This article is my own and based on various other sources from the internet. If you have something to say please provide your feedback in the comment section below.
what is systemd:
systemd is a service manager/init process used to bootstrap the userspace and manage all process.
Already systemd is the default init system for many operating systems including redhat, ubuntu, fedora and many others. Systemd is useful for a system administrator, as it provides many features to manage the OS efficiently.
Here are the few reasons why systemd is needed.
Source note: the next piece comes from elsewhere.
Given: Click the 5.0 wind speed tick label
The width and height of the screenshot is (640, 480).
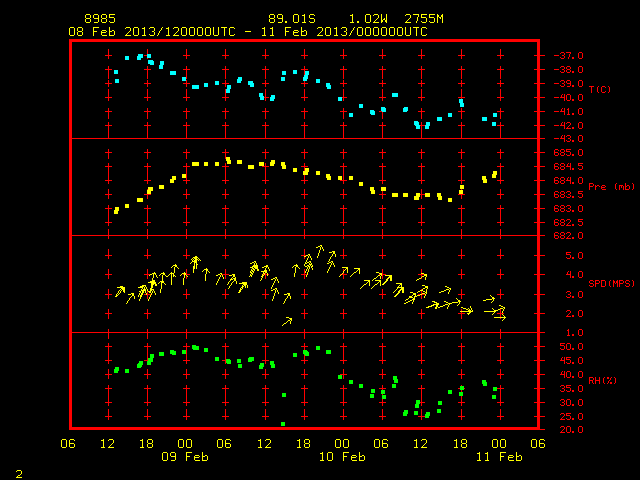Looking at the screenshot, I should pos(574,256).
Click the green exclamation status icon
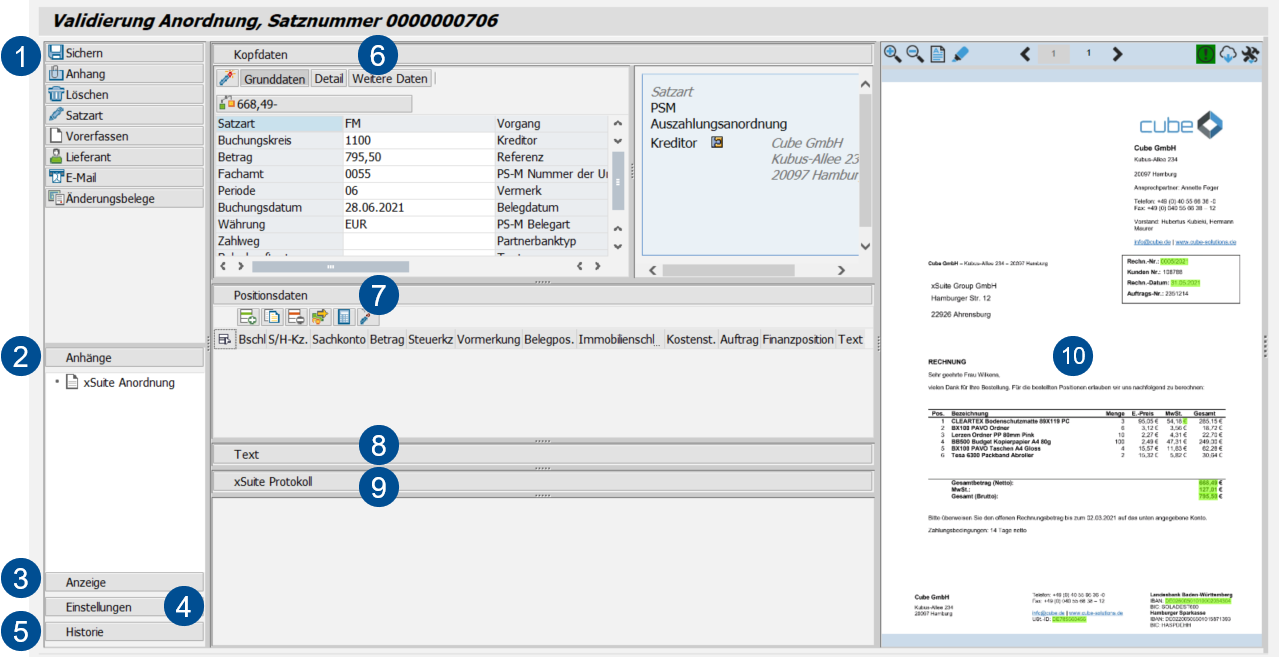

Note: Some of the reasons below are disagreed by the developers and traditional SysV users
Speedup the boot by increasing the concurrency of process startup
Better process management – by babysitting process
Better dependencies management of process during startup
Reduce computational overhead of shell script used during boot
How systemd increases concurrency of process start
In Linux, services can be provided by INET socket or D-bus.
For INET socket:
Each process has dependencies. Example NFS mounts daemon waits for RPC bind.sock and portmapper IP port.
Similarly, each daemon has its own dependencies and it may have to wait for the socket opening. Further, each daemon may have other daemon dependencies, this will further increase the wait time.
So the idea of the systemd is to start the sockets before the daemon start. Although socket has no much dependencies, we can create all the sockets for all daemon at one step. If all sockets are created then we can start all the daemons at the same time currently.
There may be wait time if a daemon needs another daemon dependency the daemon is not started, But that’s ok according to systemd.
We still reduce the wait time of socket creation. By doing this we achieve following things
Boot time reduced
Dependencies between service no longer exist
Startup is parallelized
For D bus
D-bus can also be activated using the same logic of traditional INET socket.
Instead of starting the service at startup, we can start the first time it is accessed using bus activation.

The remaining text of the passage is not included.